**Aim of the exercise**. Omitting the pictures, output all of the records precisely as written.

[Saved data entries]
== Segment start ==

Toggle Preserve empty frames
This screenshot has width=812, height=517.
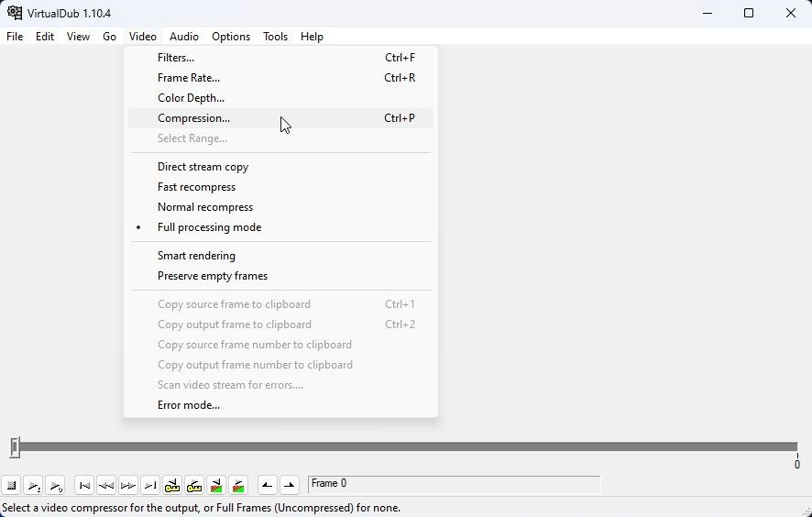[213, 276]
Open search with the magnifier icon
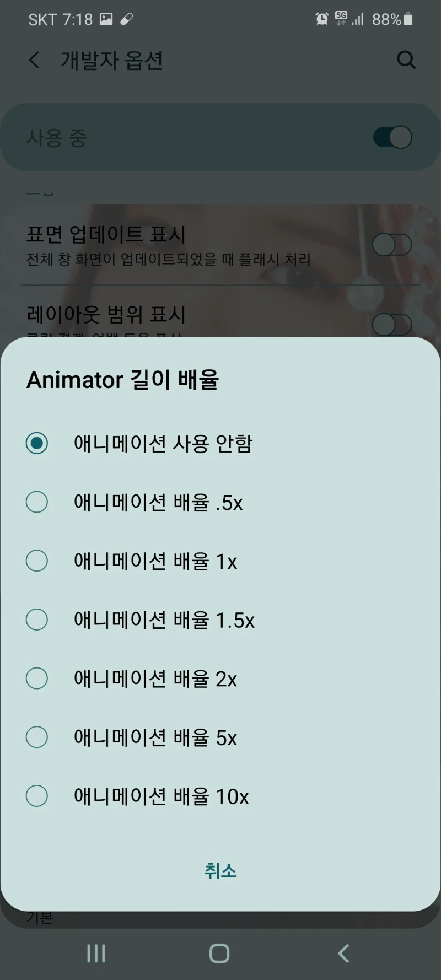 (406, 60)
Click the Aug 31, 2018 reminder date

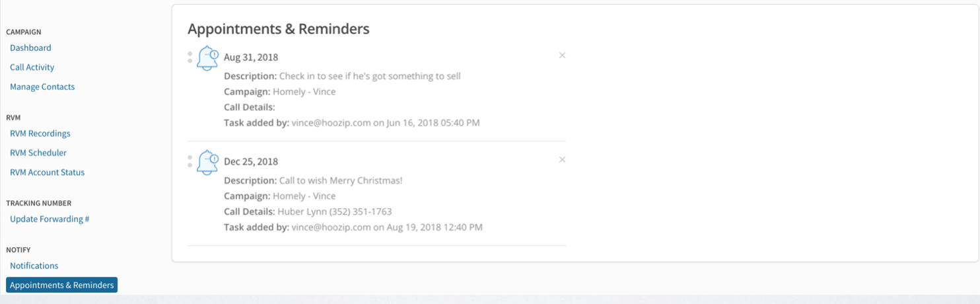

== Segment end ==

**Response to the task**.
Toggle Preserve empty frames
This screenshot has width=812, height=517.
[213, 276]
Open search with the magnifier icon
 (406, 60)
Click the Aug 31, 2018 reminder date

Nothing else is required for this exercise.